Page —
----------------------------------------
Effective July 31, 2004, The Genlyte Group Incorporated (the “Company”), through its wholly-owned subsidiaries, acquired the 32% minority interest owned by Thomas Industries Inc. (“Thomas”) in Genlyte Thomas Group LLC (“GTG”), pursuant to a Purchase Agreement by and among The Genlyte Group Incorporated, Genlyte Thomas Group LLC, and Thomas Industries Inc., dated May 20, 2004. The transaction was structured as an asset purchase of various interests owned by Thomas and certain of its subsidiary entities. The purchase price was $386,500,000 plus 32% of GTG’s earnings, less distributions to Thomas, from January 1, 2004 through the closing at July 31, 2004. The total purchase price was approximately $401,550,000, including approximately $1,200,000 of acquisition related costs. However, the purchase price amount is subject to adjustment pending final determination of GTG’s earnings and taxes. The purchase price was determined through arm’s length negotiations between the Company and Thomas. Lehman Brothers provided the Company with a fairness opinion.
The purchase, of course, includes 32% of the property, plant, and equipment owned by GTG, the cost and accumulated depreciation of which are fully consolidated in the Company’s balance sheet. These assets have been used by GTG for designing, manufacturing, marketing, and selling lighting fixtures, controls, and related products. The Company intends to continue using these assets for the same purpose.
----------------------------------------
Challenges —
1 – Write out, word for word, the part of the Genlyte acquisition passage that begins with the words containing "The purchase, of" and ends with "the same purpose.".
2 – Carry the Genlyte acquisition passage forward, starting right after its last sentence.
The listing that comes after the Genlyte acquisition passage isn't needed here.

Dataset content —
----------------------------------------
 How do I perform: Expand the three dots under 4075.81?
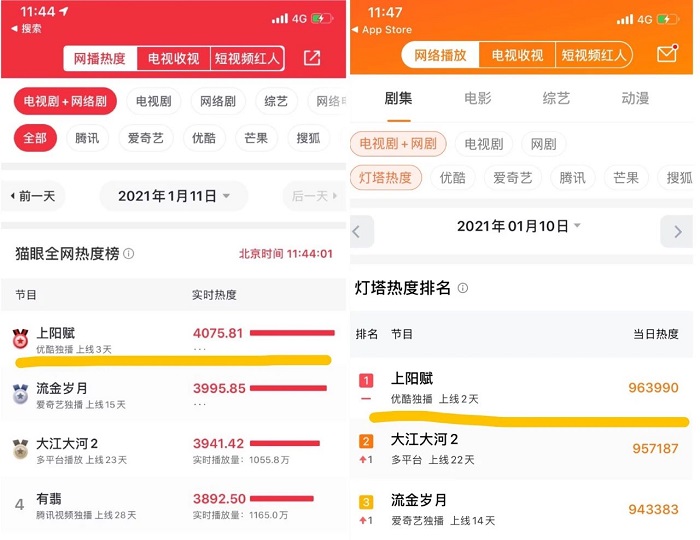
----------------------------------------
Responses in order —
1 –
The purchase, of course, includes 32% of the property, plant, and equipment owned by GTG, the cost and accumulated depreciation of which are fully consolidated in the Company’s balance sheet. These assets have been used by GTG for designing, manufacturing, marketing, and selling lighting fixtures, controls, and related products. The Company intends to continue using these assets for the same purpose.

2 –
The transaction was financed with approximately $88,550,000 of the Company’s available cash and short-term investment balances plus approximately $313,000,000 borrowed from four new credit facilities that are detailed below:
On August 2, 2004, the Company amended and restated the former three-year credit facilities entered into on July 29, 2003, to provide additional borrowing capacity. The amended facilities consist of a $180,000,000 U.S. revolving credit facility and a $20,000,000 Canadian revolving credit facility (both unsecured credit) with a syndicate of eleven banks and now mature on July 31, 2009. In addition, under the same agreement, the Company entered into a $100,000,000 U.S. term loan that is payable in five equal installments of $20,000,000 expiring on July 31, 2009.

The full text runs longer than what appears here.